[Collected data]
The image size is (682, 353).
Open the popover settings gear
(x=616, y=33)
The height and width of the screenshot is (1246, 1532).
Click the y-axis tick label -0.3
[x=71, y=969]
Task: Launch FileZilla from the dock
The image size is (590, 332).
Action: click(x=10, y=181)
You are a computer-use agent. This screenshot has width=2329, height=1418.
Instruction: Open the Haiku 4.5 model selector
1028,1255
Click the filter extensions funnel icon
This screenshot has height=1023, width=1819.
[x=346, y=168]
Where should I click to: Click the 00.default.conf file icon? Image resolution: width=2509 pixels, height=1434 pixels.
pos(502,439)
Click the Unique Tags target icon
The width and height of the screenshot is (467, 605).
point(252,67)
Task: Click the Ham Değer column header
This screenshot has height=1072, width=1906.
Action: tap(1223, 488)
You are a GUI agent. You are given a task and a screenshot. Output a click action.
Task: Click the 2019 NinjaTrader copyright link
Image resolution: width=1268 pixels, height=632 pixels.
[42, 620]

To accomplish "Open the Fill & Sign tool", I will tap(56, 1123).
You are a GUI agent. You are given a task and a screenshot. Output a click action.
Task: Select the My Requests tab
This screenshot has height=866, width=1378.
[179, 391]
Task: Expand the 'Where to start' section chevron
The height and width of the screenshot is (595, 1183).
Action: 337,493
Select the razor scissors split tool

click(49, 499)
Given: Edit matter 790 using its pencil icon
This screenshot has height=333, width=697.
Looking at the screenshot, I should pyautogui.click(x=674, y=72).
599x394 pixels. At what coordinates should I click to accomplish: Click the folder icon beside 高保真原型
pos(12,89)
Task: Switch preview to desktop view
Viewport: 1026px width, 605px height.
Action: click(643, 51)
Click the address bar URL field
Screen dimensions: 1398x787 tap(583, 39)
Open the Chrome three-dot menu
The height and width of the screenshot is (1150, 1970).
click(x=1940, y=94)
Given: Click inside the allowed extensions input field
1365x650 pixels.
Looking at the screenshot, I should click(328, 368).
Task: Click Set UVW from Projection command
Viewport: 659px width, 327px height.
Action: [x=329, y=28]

• **ABOUT THIS TASK**:
Copy whichever lines of the records above contain the word "from".

• **ANSWER SECTION**:
Task: Launch FileZilla from the dock
Task: Click Set UVW from Projection command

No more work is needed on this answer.